During failovers involving a physical standby database:

  • In all cases, after a failover, the original primary database can no longer participate in the Data Guard configuration.

  • In most cases, other logical or physical standby databases not directly participating in the failover remain in the configuration and do not have to be shut down or restarted.

  • In some cases, it might be necessary to re-create all standby databases after configuring the new primary database.

These cases are described, where appropriate, within the failover steps below.

Before starting the failover, perform as many of the steps documented in Section 7.1.4, "Failovers" as possible to prepare the selected standby database for a failover, then proceed to Section 7.2.2, "Failovers Involving a Physical Standby Database" for the failover steps.


Note:

Oracle recommends you use only the failover steps and commands described in the following sections to perform a failover. Do not use the ALTER DATABASE ACTIVATE STANDBY DATABASE to perform a failover, because this statement may cause data loss.

Failover Steps

This section describes the steps that must be performed to transition the selected physical standby database to the primary role. Any other physical or logical standby databases that are also part of the configuration will remain in the configuration and will not need to be shut down or restarted.

If the target standby database was operating in maximum protection mode or maximum availability mode using the log writer process (LGWR), no gaps in the archived redo log files should exist, and you can proceed directly to Step 4. Otherwise, begin with Step 1 to determine if any manual gap resolution steps must be performed.


Step 1 Identify and resolve any gaps in the archived redo log files.

To determine if there are gaps in the archived redo log files on the target standby database, query the V$ARCHIVE_GAP view.
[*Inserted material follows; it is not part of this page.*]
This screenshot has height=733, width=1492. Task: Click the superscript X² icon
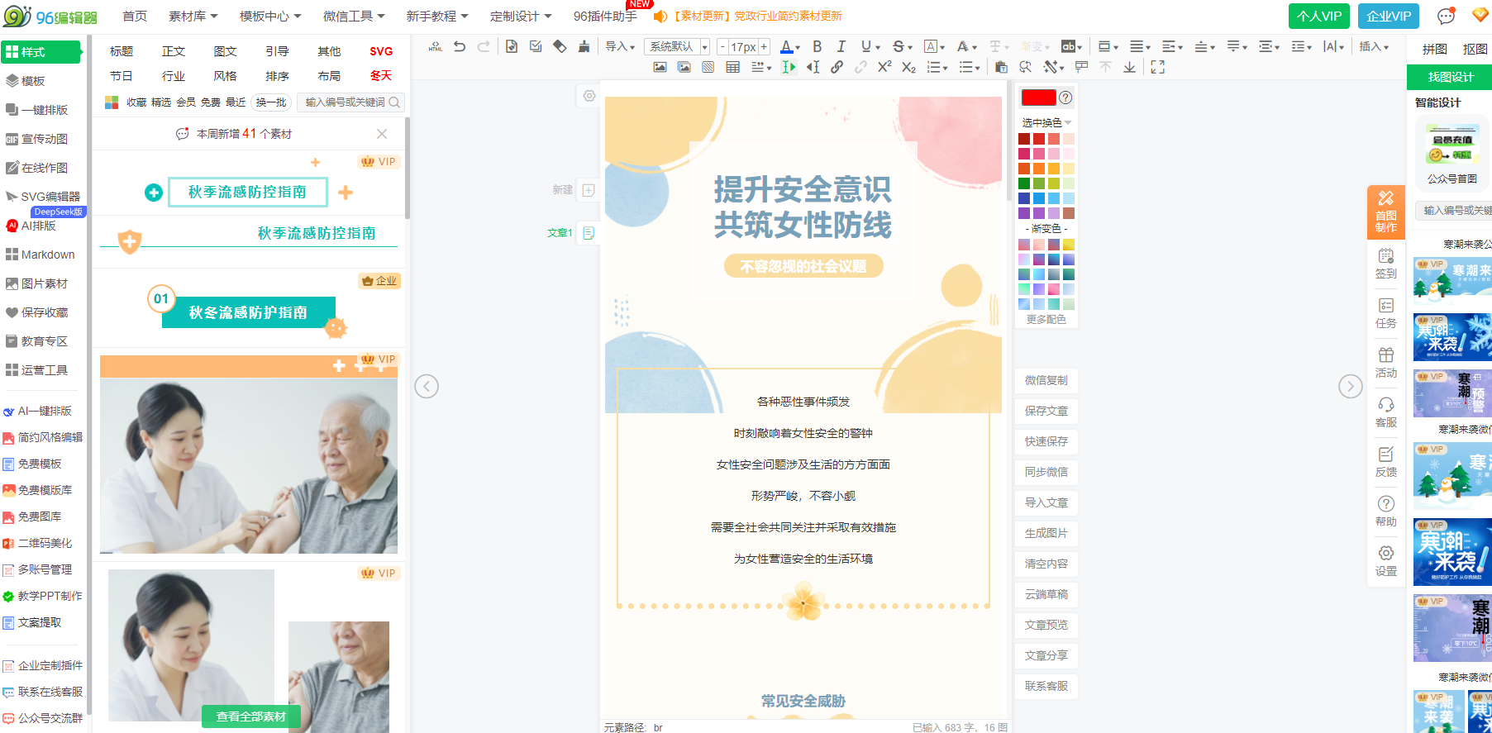pyautogui.click(x=884, y=67)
The V$ARCHIVE_GAP view contains the sequence numbers of the archived redo log files that are known to be missing for each thread. The data returned reflects the highest gap only.

For example:

SQL> SELECT THREAD#, LOW_SEQUENCE#, HIGH_SEQUENCE# FROM V$ARCHIVE_GAP;
THREAD#    LOW_SEQUENCE# HIGH_SEQUENCE#
---------- ------------- --------------
         1            90             92

In this example the gap comprises archived redo log files with sequences 90, 91, and 92 for thread 1. If possible, copy all of the identified missing archived redo log files to the target standby database from the primary database and register them. This must be done for each thread.

For example:

SQL> ALTER DATABASE REGISTER PHYSICAL LOGFILE 'filespec1';

Step 2 Repeat Step 1 until all gaps are resolved.

The query executed in Step 1 displays information for the highest gap only. After resolving that gap, you must repeat Step 1 until the query returns no rows.
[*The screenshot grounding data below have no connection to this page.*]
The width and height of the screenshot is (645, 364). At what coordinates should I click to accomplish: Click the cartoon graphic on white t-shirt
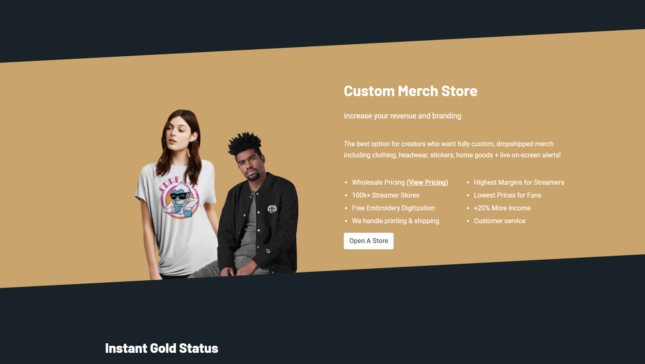180,197
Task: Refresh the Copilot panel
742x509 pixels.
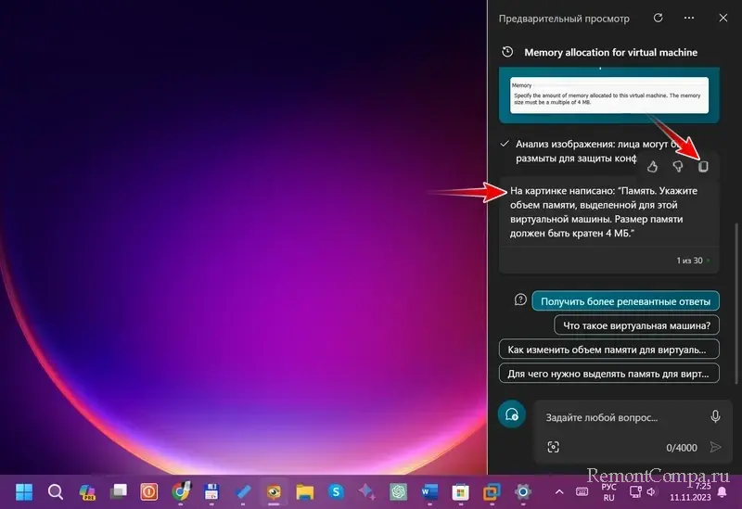Action: 659,18
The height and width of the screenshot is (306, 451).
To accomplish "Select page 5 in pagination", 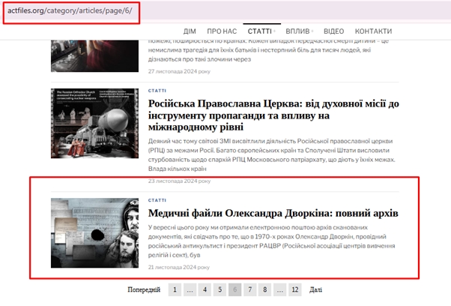I will 220,290.
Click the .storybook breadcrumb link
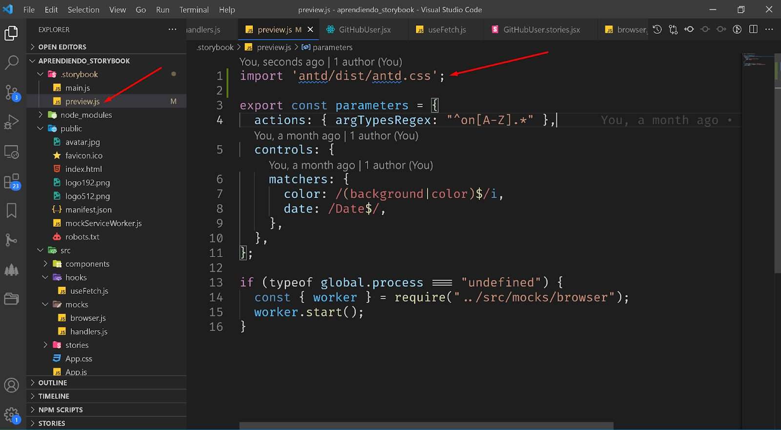The image size is (781, 430). point(215,47)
Step 3 Copy any other missing archived redo log files.

To determine if there are any other missing archived redo log files, query the V$ARCHIVED_LOG view on the target standby database to obtain the highest sequence number for each thread.

For example:

SQL> SELECT UNIQUE THREAD# AS THREAD, MAX(SEQUENCE#)
  2> OVER (PARTITION BY thread#) AS LAST from V$ARCHIVED_LOG;

    THREAD       LAST
---------- ----------
         1        100

Copy any available archived redo log files from the primary database that contains sequence numbers higher than the highest sequence number available on the target standby database to the target standby database and register them. This must be done for each thread.

For example:

SQL> ALTER DATABASE REGISTER PHYSICAL LOGFILE 'filespec1';

After all available archived redo log files have been registered, query the V$ARCHIVE_GAP view as described in Step 1 to verify no additional gaps were introduced in Step 3.


Note:

If, while performing Steps 1 through 3, you are not able to resolve gaps in the archived redo log files (for example, because you do not have access to the system that hosted the failed primary database), some data loss will occur during the failover.
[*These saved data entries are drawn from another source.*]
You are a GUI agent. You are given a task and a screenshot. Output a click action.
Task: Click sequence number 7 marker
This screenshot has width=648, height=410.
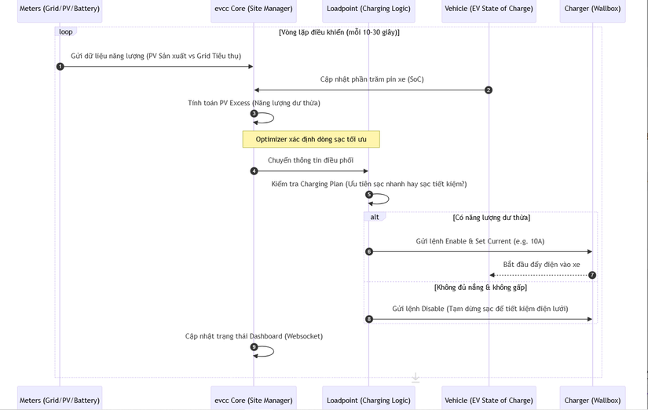point(592,276)
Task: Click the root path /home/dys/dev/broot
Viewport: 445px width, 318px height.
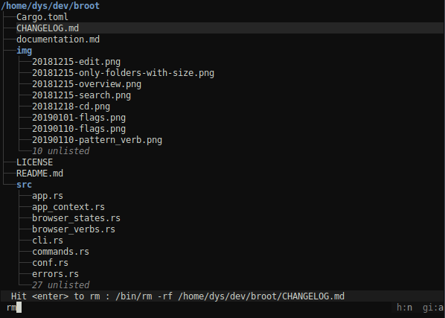Action: click(x=51, y=6)
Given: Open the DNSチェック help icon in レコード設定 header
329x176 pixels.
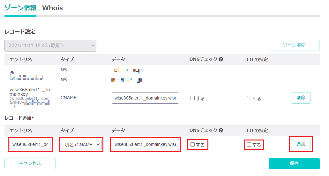Looking at the screenshot, I should [x=221, y=60].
Step 4 Initiate a failover on the target physical standby database.

Issue the following statement to initiate the failover:

SQL> ALTER DATABASE RECOVER MANAGED STANDBY DATABASE FINISH FORCE;

The FORCE keyword terminates active RFS processes on the target physical standby database, so that failover can proceed immediately without waiting for network connections to time out:


Note:

Failover adds an end-of-redo marker to the header of the last log file being archived and sends the redo to all enabled destinations that are valid for the primary role (specified with the VALID_FOR=(PRIMARY_ROLE, *_LOGFILES) or the VALID_FOR=(ALL_ROLES, *_LOGFILES) attributes).


Note:

The FINISH keyword must follow all other keywords in the SQL statement, except for FORCE, WAIT, or NOWAIT.

Step 5 Convert the physical standby database to the primary role.

Once the SQL ALTER DATABASE RECOVER MANAGED STANDBY DATABASE...FINISH FORCE statement completes successfully, change the physical standby database to the primary database role by issuing the following SQL statement:

SQL> ALTER DATABASE COMMIT TO SWITCHOVER TO PRIMARY;

After issuing this SQL statement, the target standby database is undergoes a transition to the primary role. As a result, you can no longer use this database as a standby database and any subsequent redo received from the original primary database cannot be applied. During the failover process, the standby redo log files were automatically archived and recovered on all other standby databases derived from the original primary database. This will happen only if the standby destinations are correctly defined on the new primary database.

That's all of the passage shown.